Lunga intervista di Mino Raiola concessa al quotidiano Repubblica.
Il super procuratore parla a 360 gradi: da Haaland, a De Ligt fino a Pogba, sogno dei tifosi bianconeri.
Prima stoccata ai manager italiani:
“Gli italiani non sanno valorizzare i propri talenti, figurati quelli degli altri. A me capita di incontrare osservatori italiani che gridano al miracolo se vedono un 2001 forte. Allora gli dico: ‘ma che ve ne fate, se poi non lo fate giocare'”.
Capitolo Pogba: “Oggi non porterei più nessuno là, rovinerebbero anche Maradona, Pelé e Maldini. Paul ha bisogno di una squadra e di una società, una come la prima Juve”. E i tifosi bianconeri cominciano a credere che il sogno si possa realizzare.
Ibrahimovic al Milan:
“E’ tornato per divertirsi e per far divertire il mondo. Non potevo permettere che il suo ultimo palcoscenico fosse Los Angeles”.
“Questi sei mesi saranno come l’ultima tournée dei Queen, un lungo tributo: bisognava farlo a San Siro. Chi ha convinto chi? Abbiamo litigato a ogni trasferimento”.
“Se fossi ignorante, penserei che sono sempre stato io a decidere le sue squadre, invece a 52 anni credo di aver capito che lui decide e poi mi fa credere che la decisione l’ho presa io”.
“Il caso di Zlatan è diverso, lui viene solo per sei mesi, poi vediamo. Però vi ho portato De Ligt, che volevano tutti. Tutti. Ma lui vuole diventare il miglior difensore al mondo e allora mi fa: ‘Mino, io devo andare all’Harvard della difesa, al Mit dei difensori’. Perciò abbiamo scelto la Juve: per prendere la laurea”.

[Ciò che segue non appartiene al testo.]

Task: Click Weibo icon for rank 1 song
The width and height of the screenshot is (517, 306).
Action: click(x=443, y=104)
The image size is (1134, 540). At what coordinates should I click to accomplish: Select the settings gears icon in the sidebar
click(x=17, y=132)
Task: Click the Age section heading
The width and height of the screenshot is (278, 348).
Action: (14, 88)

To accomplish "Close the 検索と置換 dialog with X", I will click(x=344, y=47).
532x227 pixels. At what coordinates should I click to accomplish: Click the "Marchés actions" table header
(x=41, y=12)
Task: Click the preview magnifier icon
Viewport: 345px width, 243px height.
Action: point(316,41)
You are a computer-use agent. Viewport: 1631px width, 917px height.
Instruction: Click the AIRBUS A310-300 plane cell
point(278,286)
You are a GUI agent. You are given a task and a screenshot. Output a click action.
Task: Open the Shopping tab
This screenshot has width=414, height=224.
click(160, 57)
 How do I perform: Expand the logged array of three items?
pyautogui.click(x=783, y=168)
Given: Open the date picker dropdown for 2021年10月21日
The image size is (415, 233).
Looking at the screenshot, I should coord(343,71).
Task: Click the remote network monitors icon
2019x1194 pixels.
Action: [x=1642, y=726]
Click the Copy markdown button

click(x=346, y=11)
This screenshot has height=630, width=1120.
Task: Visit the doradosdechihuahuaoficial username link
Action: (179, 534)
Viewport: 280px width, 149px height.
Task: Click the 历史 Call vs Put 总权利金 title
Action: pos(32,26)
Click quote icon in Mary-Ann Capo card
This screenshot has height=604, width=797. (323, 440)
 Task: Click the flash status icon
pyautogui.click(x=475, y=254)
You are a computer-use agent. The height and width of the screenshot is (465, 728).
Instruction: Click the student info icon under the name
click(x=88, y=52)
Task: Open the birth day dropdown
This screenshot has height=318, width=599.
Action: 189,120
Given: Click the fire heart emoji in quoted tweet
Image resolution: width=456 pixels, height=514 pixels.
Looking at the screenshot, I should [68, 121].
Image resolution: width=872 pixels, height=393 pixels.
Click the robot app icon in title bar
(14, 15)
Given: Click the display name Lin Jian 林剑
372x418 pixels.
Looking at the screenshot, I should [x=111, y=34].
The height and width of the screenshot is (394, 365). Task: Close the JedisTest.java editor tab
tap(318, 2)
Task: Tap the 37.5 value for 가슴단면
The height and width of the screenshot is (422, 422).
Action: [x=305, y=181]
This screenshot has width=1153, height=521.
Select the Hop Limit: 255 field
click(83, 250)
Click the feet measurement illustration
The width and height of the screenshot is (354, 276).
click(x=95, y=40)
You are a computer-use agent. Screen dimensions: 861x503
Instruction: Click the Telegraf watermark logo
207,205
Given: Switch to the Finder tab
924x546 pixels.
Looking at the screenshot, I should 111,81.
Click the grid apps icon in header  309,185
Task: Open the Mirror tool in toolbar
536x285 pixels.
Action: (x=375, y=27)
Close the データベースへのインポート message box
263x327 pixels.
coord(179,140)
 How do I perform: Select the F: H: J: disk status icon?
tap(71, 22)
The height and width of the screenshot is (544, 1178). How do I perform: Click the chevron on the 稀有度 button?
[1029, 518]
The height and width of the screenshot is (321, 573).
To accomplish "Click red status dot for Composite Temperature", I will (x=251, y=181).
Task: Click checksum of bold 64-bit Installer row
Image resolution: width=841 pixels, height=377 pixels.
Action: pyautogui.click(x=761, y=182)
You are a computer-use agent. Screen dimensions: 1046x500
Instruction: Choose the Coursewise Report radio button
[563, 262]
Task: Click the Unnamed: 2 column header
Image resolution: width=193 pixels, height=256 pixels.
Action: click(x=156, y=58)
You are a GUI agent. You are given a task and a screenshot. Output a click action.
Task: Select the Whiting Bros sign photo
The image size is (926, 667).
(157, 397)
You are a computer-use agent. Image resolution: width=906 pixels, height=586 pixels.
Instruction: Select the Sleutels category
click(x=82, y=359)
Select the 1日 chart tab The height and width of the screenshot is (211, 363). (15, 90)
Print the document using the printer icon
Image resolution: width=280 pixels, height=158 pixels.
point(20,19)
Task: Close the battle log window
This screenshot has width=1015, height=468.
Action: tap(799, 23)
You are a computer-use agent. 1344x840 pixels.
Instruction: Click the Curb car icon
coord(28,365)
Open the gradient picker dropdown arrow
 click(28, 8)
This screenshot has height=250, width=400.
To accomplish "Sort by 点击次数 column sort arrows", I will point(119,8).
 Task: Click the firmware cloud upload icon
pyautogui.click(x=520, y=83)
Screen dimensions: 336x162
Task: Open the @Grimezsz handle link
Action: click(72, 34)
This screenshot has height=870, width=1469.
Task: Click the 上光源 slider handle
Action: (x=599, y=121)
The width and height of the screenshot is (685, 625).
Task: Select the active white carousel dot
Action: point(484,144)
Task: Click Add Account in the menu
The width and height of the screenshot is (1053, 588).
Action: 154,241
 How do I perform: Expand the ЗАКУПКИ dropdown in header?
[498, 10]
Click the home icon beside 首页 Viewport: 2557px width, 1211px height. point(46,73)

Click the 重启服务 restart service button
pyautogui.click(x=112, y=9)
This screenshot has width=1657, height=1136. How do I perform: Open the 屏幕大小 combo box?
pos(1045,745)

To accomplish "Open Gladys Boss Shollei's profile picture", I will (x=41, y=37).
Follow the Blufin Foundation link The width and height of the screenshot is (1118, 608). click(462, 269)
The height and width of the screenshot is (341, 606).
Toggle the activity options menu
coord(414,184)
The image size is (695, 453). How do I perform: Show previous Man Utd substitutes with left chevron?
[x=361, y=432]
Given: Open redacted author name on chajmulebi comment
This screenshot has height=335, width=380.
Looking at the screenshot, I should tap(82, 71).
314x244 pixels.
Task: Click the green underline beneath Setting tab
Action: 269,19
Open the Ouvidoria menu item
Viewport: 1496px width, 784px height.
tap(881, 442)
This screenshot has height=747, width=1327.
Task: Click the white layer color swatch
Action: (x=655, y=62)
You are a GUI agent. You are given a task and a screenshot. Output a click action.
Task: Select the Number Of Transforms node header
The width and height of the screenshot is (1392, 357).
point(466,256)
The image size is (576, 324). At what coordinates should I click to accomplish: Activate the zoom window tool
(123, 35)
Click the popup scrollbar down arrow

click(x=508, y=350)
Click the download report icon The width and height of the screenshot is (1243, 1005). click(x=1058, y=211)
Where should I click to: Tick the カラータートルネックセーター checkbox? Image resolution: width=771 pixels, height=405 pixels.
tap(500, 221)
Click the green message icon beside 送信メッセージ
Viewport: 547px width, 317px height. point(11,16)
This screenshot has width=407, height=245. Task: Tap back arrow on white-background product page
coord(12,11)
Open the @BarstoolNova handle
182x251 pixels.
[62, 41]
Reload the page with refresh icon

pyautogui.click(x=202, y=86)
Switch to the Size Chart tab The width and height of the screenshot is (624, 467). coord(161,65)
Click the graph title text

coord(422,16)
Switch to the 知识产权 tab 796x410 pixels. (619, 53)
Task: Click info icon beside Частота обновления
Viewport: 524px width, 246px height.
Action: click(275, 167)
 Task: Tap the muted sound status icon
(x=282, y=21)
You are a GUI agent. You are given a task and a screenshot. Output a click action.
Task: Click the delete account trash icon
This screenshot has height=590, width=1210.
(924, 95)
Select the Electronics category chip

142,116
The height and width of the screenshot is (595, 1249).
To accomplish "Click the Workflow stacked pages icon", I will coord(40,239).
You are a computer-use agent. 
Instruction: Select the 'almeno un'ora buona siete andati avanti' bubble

Mino Raiola condiziona il mercato?
“Certo che sì. Io non voglio ritrovarmi il 29 agosto a decidere cosa fare. Le commissioni? Il punto è: guadagno molto o guadagno troppo? Io sono d’accordo sul molto”.
“Oggi un grande club vale 4 miliardi, è tutto commisurato. I soldi fanno parte dello show. E comunque non sono i soldi a motivarmi, io ero già milionario a vent’anni, potevo sdraiarmi su una spiaggia e vivere di rendita. È la Fifa che per nascondere i suoi problemi non fa che attaccare i procuratori”.
Poi il super procuratore torna su Donnarumma:
I tifosi del Milan “Dovrebbero chiedermi scusa per Donnarumma: Mino, avevi ragione tu. Volevo portarlo via perché non mi fidavo di quel Milan, come non mi fidavo dell’Inter di Thohir, e ditemi se non avevo ragione. Sarò poco romantico e politicamente scorretto, ma il mio scopo è massimizzare la carriera dei miei giocatori. Mi chiedo sempre: “cosa farei se fosse mio figlio?” I soldi sono solo l’ultimo step”.
E infine: “Io direttore sportivo? Se il mio avvocato facesse comunella con il pm, lo scaricherei subito”.
“Mia nonna era analfabeta, ma mi ha sempre detto che non si può stare con Dio e con il diavolo”.
“Io rifiuto anche gli incarichi di mediazione, tratto solo i trasferimenti dei miei che devono scegliermi per fiducia e non perché hanno paura, come invece facevano quelli che andavano alla Gea, convinti che se non lo avessero fatto sarebbero usciti dal giro”.
“Il procuratore è come il medico di famiglia: se non ti fidi, è meglio che lo cambi. E poi non assisto allenatori: voglio avere la libertà di mandarli a quel paese”.